The Obama administration said that the requirement is necessary to protect women’s health and abortion rights. The judges were unconvinced that forcing companies to violate their religious rights was appropriate.

Brown wrote that “it is clear the government has failed to demonstrate how such a right — whether described as noninterference, privacy, or autonomy — can extend to the compelled subsidization of a woman’s procreative practices.”

“The provision of these services — even without the contraceptive mandate — by and large fulfills the statutory command for insurers to provide gender-specific preventive care,” she wrote. “At the very least, the statutory scheme will not go to pieces.”

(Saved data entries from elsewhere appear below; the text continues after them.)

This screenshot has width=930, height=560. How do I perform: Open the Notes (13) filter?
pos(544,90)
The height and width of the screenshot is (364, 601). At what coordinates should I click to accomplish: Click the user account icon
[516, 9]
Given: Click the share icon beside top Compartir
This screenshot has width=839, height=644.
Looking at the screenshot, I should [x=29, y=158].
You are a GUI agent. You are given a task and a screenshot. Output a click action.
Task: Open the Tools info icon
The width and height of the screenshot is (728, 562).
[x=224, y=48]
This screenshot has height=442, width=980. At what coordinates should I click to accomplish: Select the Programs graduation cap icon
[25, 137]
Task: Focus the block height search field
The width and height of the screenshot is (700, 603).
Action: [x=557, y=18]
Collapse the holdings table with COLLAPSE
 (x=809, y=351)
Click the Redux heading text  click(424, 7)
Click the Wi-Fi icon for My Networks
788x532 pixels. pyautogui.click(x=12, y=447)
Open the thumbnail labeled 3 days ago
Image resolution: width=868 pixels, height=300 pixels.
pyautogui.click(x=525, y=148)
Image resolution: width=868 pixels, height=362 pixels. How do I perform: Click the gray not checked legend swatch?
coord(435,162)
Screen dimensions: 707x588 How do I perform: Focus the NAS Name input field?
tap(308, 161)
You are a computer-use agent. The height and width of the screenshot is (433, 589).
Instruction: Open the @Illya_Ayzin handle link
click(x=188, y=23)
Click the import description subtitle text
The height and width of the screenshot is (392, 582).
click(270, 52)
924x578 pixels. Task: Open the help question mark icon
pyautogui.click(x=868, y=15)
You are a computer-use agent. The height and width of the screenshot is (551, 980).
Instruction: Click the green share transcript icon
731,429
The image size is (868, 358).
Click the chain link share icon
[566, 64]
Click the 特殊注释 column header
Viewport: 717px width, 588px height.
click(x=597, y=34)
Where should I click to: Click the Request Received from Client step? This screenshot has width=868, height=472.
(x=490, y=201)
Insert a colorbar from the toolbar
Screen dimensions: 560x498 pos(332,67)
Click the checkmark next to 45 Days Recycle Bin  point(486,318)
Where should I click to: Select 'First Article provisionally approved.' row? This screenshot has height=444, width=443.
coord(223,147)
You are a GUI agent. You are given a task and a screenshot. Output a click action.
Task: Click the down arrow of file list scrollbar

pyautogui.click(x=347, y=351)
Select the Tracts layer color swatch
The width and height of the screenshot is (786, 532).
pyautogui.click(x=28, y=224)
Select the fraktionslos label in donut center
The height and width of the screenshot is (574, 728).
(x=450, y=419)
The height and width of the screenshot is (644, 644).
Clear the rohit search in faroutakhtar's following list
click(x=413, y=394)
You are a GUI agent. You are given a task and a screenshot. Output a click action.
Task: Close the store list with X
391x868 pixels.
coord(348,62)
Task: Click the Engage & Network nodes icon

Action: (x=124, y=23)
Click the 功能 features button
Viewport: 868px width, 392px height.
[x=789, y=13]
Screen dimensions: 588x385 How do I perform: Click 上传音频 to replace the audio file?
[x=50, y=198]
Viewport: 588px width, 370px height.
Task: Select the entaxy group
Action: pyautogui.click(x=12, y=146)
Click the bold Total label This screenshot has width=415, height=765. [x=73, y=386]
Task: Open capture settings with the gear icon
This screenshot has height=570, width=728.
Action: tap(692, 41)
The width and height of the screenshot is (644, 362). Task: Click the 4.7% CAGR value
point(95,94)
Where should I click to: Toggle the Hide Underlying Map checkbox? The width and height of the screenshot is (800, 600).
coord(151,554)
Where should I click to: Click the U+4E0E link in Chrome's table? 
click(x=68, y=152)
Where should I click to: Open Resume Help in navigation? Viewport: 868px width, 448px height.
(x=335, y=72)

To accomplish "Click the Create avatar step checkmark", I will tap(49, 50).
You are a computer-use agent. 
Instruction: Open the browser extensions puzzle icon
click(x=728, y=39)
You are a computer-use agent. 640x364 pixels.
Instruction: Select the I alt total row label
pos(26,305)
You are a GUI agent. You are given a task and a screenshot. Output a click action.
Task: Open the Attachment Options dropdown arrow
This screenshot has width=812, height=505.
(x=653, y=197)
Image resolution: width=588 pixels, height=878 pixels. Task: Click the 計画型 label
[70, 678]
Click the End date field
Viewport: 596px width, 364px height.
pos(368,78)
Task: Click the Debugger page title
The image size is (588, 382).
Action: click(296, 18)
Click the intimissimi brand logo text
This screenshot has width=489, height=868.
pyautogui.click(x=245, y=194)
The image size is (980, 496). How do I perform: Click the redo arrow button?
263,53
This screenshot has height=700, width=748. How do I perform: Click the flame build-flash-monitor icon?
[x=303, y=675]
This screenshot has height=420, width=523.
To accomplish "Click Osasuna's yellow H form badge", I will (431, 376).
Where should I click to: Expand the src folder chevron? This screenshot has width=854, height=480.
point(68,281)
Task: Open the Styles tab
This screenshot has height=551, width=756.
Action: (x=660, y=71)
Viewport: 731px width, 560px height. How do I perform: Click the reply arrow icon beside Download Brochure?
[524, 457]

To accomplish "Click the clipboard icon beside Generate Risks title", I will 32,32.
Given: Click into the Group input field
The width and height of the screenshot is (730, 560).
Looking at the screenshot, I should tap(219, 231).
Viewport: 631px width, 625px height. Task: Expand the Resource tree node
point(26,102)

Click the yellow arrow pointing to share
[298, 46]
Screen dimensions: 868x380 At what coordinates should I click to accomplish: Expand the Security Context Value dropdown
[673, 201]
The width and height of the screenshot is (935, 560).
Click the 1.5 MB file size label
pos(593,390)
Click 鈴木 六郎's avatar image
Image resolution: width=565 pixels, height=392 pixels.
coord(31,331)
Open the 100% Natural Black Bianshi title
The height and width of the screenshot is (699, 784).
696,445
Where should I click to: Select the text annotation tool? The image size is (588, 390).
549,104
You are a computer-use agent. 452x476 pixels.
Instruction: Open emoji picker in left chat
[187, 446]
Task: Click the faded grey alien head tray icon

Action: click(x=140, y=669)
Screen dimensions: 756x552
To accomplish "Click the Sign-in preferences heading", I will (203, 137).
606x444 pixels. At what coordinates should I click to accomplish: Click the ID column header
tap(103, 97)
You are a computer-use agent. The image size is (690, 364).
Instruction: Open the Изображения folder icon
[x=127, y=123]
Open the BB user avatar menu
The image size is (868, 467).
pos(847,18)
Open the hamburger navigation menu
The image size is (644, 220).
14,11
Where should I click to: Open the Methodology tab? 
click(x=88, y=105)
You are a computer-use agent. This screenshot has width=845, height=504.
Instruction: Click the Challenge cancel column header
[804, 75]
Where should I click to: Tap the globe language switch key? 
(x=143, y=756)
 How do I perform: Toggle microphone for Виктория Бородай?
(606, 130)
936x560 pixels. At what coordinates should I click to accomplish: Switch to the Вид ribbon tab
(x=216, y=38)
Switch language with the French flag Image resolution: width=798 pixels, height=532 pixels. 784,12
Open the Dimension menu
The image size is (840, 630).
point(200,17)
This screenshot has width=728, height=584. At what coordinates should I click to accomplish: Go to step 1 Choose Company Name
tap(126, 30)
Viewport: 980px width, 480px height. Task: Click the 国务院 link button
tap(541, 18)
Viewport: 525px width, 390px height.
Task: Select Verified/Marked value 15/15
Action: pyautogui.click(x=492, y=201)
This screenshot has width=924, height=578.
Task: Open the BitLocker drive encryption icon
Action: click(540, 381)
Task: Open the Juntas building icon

It’s actually paternalism taken to an absurd level.  People earn wages to pay for their own elective choices.  Why should employers have to provide free contraception when they’re paying people to work?  The policy assumes that women who don’t get contraception for free won’t buy it for themselves, even when they’re earning a paycheck. Employers who want to provide that benefit should feel free to do so, but those who don’t shouldn’t be forced to do so, especially when it interferes with their religious beliefs.

The Supreme Court will eventually weigh in on this, and the White House had better get prepared for bad news in this regard. As the New York Times notes, this mandate is mostly getting laughed out of court so far, and I’d bet that it won’t do well at the next level either.